Sanità nel carcere di Trani, Tonia Spina chiede audizione urgente in Commissione. Le foto

La vice capogruppo regionale di Fratelli d’Italia sollecita un confronto istituzionale dopo un sopralluogo nell’istituto penitenziario. L’obiettivo è verificare le criticità dell’assistenza sanitaria ai detenuti

TRANI - Una richiesta di audizione urgente nella III Commissione Sanità del Consiglio regionale è stata avanzata dalla vice capogruppo regionale di Fratelli d’Italia, Tonia Spina, per approfondire la situazione dell’assistenza sanitaria all’interno della Casa circondariale di Trani.

L’iniziativa nasce a seguito di un sopralluogo effettuato nell’istituto penitenziario insieme alla deputata Mariangela Matera, durante il quale sarebbero emerse alcune criticità che, secondo Spina, richiedono un immediato approfondimento da parte delle istituzioni competenti.

La consigliera regionale sottolinea come il tema riguardi il diritto alla salute delle persone detenute, che deve essere garantito allo stesso modo di quello riconosciuto a tutti gli altri cittadini.
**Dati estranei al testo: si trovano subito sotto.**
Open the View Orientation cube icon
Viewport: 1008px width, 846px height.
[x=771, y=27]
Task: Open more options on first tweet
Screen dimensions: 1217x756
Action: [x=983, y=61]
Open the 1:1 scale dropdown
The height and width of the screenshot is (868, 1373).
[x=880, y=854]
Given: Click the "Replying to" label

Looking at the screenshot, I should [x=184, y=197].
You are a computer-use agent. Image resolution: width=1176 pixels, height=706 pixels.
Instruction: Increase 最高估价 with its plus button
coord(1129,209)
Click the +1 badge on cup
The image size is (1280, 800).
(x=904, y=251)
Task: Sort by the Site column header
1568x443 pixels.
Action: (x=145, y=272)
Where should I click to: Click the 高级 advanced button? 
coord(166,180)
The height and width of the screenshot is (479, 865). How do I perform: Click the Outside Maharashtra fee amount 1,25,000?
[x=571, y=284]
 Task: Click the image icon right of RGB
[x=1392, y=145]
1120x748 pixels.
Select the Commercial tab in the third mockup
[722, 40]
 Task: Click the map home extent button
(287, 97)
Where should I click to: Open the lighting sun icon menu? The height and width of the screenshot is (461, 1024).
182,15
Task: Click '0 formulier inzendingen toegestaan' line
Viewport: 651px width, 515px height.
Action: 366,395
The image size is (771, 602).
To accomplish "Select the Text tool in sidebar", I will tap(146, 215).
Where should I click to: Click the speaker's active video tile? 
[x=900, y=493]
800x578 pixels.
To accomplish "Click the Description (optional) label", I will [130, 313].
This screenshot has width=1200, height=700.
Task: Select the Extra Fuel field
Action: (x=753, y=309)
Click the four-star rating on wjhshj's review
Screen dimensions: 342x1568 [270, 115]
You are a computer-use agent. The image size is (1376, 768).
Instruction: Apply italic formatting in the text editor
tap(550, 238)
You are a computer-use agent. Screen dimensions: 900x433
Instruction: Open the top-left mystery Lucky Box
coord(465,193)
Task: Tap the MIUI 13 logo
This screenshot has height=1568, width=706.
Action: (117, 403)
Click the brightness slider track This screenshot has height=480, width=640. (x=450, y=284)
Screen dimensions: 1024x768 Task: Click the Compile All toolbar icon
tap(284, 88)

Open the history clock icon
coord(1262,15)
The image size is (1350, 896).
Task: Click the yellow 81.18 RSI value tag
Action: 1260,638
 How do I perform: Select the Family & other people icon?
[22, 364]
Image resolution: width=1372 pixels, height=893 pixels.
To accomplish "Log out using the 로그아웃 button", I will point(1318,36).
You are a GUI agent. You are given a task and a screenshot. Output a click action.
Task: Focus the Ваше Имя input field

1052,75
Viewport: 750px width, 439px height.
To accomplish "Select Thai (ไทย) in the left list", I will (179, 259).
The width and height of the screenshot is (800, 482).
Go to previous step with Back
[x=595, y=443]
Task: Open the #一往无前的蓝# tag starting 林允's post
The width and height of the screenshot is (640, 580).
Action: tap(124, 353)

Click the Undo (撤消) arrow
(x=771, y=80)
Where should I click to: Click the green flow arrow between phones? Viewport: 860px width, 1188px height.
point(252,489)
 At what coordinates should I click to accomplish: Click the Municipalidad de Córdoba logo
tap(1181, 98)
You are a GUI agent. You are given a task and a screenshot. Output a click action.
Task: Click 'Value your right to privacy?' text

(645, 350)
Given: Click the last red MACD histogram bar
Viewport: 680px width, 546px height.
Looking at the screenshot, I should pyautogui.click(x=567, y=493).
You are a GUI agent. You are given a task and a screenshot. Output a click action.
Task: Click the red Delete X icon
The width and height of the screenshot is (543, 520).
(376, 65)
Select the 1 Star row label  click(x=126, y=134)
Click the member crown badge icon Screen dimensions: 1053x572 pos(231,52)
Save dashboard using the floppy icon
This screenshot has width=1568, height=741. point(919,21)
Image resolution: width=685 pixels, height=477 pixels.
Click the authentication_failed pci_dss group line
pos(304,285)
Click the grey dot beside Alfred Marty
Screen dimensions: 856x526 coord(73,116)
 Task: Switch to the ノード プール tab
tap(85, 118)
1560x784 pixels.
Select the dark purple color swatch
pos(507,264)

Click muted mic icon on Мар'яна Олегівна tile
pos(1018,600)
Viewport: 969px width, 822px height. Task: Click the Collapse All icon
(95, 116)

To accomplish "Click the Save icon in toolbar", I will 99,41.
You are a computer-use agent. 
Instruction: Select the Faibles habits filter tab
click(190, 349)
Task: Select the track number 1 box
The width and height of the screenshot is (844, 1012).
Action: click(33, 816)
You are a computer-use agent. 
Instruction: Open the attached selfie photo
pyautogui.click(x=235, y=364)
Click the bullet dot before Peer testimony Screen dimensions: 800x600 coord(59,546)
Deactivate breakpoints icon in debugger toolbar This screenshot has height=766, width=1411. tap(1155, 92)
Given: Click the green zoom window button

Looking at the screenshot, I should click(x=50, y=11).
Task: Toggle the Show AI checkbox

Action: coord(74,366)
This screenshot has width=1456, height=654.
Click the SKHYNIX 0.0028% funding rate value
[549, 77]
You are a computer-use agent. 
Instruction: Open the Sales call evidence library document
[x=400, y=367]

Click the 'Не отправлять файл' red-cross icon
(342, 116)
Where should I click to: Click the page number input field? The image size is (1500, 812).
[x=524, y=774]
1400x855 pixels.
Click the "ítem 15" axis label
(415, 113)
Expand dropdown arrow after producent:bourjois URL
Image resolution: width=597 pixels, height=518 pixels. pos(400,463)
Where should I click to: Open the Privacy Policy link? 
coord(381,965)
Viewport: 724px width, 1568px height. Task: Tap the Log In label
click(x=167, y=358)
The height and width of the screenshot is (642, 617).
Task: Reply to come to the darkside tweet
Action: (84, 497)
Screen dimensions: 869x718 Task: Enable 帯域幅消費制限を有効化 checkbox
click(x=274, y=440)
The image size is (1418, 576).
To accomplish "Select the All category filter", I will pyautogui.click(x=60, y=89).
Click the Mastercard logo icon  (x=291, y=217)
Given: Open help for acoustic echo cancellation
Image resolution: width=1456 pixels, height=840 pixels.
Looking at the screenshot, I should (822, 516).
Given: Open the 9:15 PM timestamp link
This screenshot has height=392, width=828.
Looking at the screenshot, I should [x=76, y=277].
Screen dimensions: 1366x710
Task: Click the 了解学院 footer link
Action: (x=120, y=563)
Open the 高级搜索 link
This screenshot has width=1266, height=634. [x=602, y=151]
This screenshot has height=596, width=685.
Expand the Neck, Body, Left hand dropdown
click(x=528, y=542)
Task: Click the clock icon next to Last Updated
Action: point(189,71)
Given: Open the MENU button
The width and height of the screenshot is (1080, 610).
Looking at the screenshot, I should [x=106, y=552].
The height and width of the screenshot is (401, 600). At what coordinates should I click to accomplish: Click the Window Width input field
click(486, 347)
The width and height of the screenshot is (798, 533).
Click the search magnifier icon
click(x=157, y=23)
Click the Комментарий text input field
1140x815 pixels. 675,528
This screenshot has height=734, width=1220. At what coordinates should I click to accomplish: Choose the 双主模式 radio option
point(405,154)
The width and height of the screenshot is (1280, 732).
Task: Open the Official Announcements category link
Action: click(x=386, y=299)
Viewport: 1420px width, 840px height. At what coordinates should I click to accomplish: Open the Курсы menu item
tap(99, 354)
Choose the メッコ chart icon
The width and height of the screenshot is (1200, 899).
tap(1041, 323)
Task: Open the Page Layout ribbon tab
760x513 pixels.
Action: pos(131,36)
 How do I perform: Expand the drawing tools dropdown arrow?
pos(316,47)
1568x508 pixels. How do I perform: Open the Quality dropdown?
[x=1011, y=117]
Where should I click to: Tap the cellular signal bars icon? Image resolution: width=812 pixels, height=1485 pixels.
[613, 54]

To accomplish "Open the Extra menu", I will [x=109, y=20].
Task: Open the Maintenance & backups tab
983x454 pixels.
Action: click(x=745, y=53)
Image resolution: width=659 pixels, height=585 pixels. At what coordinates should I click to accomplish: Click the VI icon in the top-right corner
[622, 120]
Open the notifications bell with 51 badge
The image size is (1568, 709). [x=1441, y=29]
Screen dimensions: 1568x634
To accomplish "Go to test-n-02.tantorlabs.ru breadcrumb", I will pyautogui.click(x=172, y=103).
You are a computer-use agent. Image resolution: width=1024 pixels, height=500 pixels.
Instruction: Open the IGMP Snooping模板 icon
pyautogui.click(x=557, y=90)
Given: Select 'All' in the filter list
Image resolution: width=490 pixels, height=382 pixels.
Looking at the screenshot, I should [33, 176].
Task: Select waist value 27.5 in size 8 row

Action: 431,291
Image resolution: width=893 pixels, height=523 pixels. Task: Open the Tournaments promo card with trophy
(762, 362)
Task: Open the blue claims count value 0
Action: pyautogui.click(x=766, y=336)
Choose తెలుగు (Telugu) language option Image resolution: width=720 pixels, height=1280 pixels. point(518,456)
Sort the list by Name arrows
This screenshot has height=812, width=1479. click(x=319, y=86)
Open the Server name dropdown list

Un principio che, ricorda Spina, è stato ribadito anche dal trasferimento della sanità penitenziaria al Servizio sanitario nazionale, passaggio che ha sancito l’equiparazione dei diritti sanitari dei detenuti a quelli della popolazione generale.

Secondo la vice capogruppo di Fratelli d’Italia, questo principio deve trovare piena applicazione anche all’interno delle strutture penitenziarie, assicurando standard assistenziali adeguati e una corretta presa in carico sanitaria delle persone ristrette negli istituti di detenzione.

Per questo motivo Spina ha chiesto che la Commissione Sanità convochi i rappresentanti della Regione, della Asl Bt e dell’amministrazione penitenziaria, così da analizzare nel dettaglio le problematiche emerse durante il sopralluogo.

L’obiettivo dell’audizione, spiega la consigliera regionale, è quello di valutare le criticità segnalate e individuare con urgenza gli interventi necessari, al fine di garantire condizioni sanitarie adeguate all’interno della struttura carceraria e il pieno rispetto del diritto alla salute delle persone detenute.